基于https://stackoverflow.com/a/6894436/3484570这工作没有创build一个额外的function,提升或inheritance。;
标题:
#include <tuple> #include <utility> template<std::size_t I = 0, typename FuncT, typename... Tp> inline typename std::enable_if<I == sizeof...(Tp), void>::type for_each(const std::tuple<Tp...> &, FuncT) // Unused arguments are given no names. { } template<std::size_t I = 0, typename FuncT, typename... Tp> inline typename std::enable_if<I < sizeof...(Tp), void>::type for_each(const std::tuple<Tp...>& t, FuncT f) { f(std::get<I>(t)); for_each<I + 1, FuncT, Tp...>(t, f); } template<std::size_t I = 0, typename FuncT, typename... Tp> inline typename std::enable_if<I == sizeof...(Tp), void>::type for_each(std::tuple<Tp...> &&, FuncT) // Unused arguments are given no names. { } template<std::size_t I = 0, typename FuncT, typename... Tp> inline typename std::enable_if<I < sizeof...(Tp), void>::type for_each(std::tuple<Tp...>&& t, FuncT f) { f(std::get<I>(t)); for_each<I + 1, FuncT, Tp...>(std::move(t), f); }
的.cpp:
struct Window{ void show(){} //stuff }w1, w2, w3; struct Widget{ void show(){} //stuff }w4, w5, w6; struct Toolbar{ void show(){} //stuff }t1, t2, t3; int main() { for_each(std::tie(w3, w4, w5, t1), [](auto &obj){ obj.show(); }); }
Window , Widget和Toolbar共享公共接口,所以你可以创build抽象类并使其他类inheritance它:
struct Showable { virtual void show() = 0; // abstract method }; struct Window: Showable{ void show(); //stuff }w1, w2, w3; struct Widget: Showable{ void show(); //stuff }w4, w5, w6; struct Toolbar: Showable{ void show(); //stuff }t1, t2, t3;
然后,您可以创build指向Showable的指针数组,并遍历它:
int main() { Showable *items[] = {&w3, &w4, &w5, &t1}; for (auto &obj : items) obj->show(); }
看到它在线工作
我build议Boost.Hana ,其中恕我直言,是最好的和最灵活的模板元编程库可用。

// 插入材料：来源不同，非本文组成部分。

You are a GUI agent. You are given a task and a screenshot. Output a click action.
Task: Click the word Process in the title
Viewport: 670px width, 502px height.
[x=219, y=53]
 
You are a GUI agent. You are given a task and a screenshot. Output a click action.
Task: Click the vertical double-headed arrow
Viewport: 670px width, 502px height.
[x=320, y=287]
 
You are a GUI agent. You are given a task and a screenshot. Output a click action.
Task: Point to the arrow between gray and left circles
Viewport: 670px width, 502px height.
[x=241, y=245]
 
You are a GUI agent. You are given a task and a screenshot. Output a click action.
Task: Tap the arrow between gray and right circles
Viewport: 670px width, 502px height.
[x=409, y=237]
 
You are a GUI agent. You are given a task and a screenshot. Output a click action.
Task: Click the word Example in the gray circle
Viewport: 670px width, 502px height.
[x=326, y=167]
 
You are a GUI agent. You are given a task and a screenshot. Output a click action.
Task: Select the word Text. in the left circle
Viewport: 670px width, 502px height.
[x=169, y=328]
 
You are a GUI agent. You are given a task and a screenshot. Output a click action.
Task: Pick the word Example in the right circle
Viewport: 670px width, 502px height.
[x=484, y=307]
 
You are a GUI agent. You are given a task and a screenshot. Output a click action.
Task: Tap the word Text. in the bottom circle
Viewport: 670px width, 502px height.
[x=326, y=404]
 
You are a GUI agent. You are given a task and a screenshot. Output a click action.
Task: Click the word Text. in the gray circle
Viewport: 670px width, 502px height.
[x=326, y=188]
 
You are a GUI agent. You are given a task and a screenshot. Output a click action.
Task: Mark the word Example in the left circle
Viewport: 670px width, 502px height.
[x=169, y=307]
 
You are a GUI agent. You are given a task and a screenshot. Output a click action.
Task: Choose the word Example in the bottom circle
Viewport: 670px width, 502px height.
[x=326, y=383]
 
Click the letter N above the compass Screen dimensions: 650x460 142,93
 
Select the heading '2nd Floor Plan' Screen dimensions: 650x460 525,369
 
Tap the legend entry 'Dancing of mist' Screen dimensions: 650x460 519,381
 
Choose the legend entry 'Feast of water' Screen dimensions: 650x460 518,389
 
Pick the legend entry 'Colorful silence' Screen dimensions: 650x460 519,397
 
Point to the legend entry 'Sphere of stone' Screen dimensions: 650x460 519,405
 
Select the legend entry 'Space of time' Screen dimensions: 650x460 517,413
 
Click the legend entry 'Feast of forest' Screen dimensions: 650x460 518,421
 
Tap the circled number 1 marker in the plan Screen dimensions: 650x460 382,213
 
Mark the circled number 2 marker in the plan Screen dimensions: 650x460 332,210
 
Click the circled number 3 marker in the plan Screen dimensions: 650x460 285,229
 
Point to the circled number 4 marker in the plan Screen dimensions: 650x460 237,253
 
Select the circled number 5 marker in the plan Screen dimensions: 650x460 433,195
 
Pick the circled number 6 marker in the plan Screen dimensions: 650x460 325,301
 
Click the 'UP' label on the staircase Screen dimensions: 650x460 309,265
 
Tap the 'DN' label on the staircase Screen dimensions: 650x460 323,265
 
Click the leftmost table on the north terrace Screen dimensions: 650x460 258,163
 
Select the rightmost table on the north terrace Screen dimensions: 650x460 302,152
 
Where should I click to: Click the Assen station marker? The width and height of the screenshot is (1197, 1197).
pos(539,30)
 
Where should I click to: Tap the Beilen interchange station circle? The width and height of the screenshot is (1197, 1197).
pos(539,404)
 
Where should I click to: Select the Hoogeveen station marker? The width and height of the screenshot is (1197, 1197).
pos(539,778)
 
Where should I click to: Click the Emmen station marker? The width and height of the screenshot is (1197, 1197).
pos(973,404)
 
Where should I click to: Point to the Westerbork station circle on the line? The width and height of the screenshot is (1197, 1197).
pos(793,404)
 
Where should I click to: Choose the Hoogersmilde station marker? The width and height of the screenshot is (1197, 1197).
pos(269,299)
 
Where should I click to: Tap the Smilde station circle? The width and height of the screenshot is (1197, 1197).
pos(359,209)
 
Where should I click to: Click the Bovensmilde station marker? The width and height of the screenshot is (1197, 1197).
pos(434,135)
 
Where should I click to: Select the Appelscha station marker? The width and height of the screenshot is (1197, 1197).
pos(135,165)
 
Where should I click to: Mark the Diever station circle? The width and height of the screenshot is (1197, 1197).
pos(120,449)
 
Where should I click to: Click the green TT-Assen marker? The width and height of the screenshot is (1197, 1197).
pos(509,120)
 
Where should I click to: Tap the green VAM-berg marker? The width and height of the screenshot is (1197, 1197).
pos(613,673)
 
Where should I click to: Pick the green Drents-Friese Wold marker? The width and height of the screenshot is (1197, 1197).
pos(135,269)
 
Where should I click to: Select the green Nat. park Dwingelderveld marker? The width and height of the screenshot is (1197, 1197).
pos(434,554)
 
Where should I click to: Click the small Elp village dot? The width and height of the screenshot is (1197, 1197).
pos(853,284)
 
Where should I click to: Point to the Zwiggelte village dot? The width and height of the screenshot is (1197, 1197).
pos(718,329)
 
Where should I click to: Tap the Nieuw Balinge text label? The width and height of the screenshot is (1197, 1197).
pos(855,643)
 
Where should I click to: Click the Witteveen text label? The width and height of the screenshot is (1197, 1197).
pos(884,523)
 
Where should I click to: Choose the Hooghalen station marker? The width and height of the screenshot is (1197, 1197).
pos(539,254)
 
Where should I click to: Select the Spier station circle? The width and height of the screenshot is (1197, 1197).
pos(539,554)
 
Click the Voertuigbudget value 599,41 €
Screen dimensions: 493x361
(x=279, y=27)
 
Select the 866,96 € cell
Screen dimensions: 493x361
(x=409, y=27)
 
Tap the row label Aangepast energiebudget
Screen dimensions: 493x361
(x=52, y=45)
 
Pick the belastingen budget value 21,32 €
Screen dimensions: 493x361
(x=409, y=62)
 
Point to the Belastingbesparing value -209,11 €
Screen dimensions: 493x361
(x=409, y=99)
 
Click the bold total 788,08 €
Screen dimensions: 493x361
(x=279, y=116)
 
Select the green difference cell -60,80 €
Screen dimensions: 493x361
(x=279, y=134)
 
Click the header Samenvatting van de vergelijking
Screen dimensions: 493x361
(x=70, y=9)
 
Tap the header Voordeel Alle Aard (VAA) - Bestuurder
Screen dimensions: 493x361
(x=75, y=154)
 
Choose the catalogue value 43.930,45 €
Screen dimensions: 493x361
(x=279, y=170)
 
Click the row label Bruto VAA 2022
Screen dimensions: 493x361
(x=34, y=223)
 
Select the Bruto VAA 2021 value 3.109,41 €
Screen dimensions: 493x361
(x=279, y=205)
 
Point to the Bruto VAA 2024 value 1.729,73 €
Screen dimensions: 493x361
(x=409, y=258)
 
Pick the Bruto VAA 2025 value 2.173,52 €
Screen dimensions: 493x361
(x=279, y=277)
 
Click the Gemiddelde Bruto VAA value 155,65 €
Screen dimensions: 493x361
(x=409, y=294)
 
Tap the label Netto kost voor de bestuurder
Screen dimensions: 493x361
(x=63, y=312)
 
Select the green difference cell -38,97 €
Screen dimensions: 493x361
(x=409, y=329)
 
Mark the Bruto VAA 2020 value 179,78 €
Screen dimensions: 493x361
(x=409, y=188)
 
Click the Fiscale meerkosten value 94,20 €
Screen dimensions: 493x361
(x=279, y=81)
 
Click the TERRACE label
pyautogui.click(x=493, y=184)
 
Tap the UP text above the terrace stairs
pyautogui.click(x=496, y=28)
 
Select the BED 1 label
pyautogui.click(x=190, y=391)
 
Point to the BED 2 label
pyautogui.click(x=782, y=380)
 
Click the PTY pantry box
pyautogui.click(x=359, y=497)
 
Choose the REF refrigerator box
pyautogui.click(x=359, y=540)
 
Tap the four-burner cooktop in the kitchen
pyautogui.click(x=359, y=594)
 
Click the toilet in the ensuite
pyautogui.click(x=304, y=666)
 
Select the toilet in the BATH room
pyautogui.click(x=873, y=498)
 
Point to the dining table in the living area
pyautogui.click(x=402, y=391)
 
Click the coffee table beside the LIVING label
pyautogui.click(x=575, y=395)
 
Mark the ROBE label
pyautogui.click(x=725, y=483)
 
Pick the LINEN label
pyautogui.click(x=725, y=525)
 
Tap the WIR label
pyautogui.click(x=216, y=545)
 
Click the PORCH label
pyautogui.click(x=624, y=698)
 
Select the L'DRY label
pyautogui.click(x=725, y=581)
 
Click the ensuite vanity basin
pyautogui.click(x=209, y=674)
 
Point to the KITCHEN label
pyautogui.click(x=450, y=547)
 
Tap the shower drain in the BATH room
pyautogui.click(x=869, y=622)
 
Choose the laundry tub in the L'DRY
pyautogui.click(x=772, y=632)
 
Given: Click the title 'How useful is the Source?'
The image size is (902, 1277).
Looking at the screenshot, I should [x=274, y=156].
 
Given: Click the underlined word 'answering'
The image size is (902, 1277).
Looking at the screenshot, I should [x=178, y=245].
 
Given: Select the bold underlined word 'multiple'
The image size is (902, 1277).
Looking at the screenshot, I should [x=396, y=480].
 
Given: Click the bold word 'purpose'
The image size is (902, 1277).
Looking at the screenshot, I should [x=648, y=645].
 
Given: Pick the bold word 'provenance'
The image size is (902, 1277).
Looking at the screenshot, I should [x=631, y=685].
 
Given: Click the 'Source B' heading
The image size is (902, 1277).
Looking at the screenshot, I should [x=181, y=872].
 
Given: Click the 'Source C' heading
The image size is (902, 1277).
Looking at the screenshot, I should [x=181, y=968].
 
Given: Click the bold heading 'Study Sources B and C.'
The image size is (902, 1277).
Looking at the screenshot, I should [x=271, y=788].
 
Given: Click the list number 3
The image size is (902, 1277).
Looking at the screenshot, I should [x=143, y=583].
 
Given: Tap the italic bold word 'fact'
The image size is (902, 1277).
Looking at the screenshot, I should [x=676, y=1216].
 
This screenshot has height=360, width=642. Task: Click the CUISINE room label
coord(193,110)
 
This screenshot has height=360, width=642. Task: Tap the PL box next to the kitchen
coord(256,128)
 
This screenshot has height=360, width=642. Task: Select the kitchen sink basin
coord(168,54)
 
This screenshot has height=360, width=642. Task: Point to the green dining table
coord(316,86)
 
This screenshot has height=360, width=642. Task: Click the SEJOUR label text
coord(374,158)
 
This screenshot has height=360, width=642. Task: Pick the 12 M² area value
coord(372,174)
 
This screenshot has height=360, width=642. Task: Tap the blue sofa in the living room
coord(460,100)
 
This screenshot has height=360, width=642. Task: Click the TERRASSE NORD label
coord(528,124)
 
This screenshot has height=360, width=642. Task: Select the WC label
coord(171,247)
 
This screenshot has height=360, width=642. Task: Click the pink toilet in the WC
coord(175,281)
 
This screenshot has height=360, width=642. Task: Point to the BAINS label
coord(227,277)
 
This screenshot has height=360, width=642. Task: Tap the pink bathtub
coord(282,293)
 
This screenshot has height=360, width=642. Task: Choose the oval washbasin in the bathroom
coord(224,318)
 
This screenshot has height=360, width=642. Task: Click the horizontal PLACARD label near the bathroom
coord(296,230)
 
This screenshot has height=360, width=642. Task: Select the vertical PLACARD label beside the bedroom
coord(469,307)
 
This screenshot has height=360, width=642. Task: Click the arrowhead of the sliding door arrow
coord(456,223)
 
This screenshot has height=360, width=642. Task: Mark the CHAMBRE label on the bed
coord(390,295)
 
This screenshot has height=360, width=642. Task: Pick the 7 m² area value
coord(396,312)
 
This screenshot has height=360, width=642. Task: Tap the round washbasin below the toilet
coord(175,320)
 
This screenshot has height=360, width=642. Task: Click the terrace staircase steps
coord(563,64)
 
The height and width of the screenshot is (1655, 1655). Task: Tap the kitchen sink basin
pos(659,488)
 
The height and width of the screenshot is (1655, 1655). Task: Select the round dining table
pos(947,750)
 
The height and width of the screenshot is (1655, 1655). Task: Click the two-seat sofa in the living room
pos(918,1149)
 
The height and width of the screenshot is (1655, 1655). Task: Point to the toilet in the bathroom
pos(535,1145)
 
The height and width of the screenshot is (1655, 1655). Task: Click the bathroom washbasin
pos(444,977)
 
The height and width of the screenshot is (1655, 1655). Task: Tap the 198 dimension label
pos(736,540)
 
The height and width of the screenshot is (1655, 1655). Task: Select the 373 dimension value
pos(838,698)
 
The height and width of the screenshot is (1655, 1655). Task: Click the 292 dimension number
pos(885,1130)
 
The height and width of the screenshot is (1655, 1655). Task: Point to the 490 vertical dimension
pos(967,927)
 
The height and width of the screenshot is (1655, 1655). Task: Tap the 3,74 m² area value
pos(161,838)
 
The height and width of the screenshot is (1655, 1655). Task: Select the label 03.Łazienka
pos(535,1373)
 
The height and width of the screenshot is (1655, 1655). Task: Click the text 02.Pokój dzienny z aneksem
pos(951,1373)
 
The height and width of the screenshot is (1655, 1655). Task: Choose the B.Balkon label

#include <boost/hana/ext/std/tuple.hpp> #include <boost/hana.hpp> namespace hana = boost::hana; hana::for_each(std::tie(w3, w4, w5, t1), [](auto& obj) { obj.show(); });
我认为boost::variant值得一提。 所有更多的机会成为std::variant在C + + 17。
int main() { std::vector<boost::variant<Window*, Widget*, Toolbar*>> items = { &w1, &w4, &t1 }; for (const auto& item : items) { boost::apply_visitor([](auto* v) { v->show(); }, item); } return 0; }
一个迟到的答案,但这里是通用的解决scheme与C + + 14的工作就像boost::fusion::for_each但不需要Boost:
#include <tuple> namespace detail { template<typename Tuple, typename Function, std::size_t... Is> void tuple_for_each_impl(Tuple&& tup, Function&& fn, std::index_sequence<Is...>) { using dummy = int[]; static_cast<void>(dummy { 0, (static_cast<void>(fn(std::get<Is>(std::forward<Tuple>(tup)))), 0)... }); } } template<typename Function, typename... Args> void tuple_for_each(std::tuple<Args...>&& tup, Function&& fn) { detail::tuple_for_each_impl(std::forward<std::tuple<Args...>>(tup), std::forward<Function>(fn), std::index_sequence_for<Args...>{}); } int main() { tuple_for_each(std::tie(w1, w2, w3, w4, w5, w6, t1, t2, t3), [](auto&& arg) { arg.show(); }); }
如果你想在不使用std::tuple的情况下实现更多或更less的function,可以创build上述代码的单一函数变体:
#include <utility> template<typename Function, typename... Args> void va_for_each(Function&& fn, Args&&... args) { using dummy = int[]; static_cast<void>(dummy { 0, (static_cast<void>(fn(std::forward<Args>(args))), 0)... }); } int main() { auto action = [](auto&& arg) { arg.show(); }; va_for_each(action, w1, w2, w3, w4, w5, w6, t1, t2, t3); }
第二个例子的缺点是它需要先指定处理函数,因此不像众所周知的std::for_each 。 无论如何,用我的编译器(GCC 5.4.0)使用-O2优化级别,他们产生相同的汇编输出 。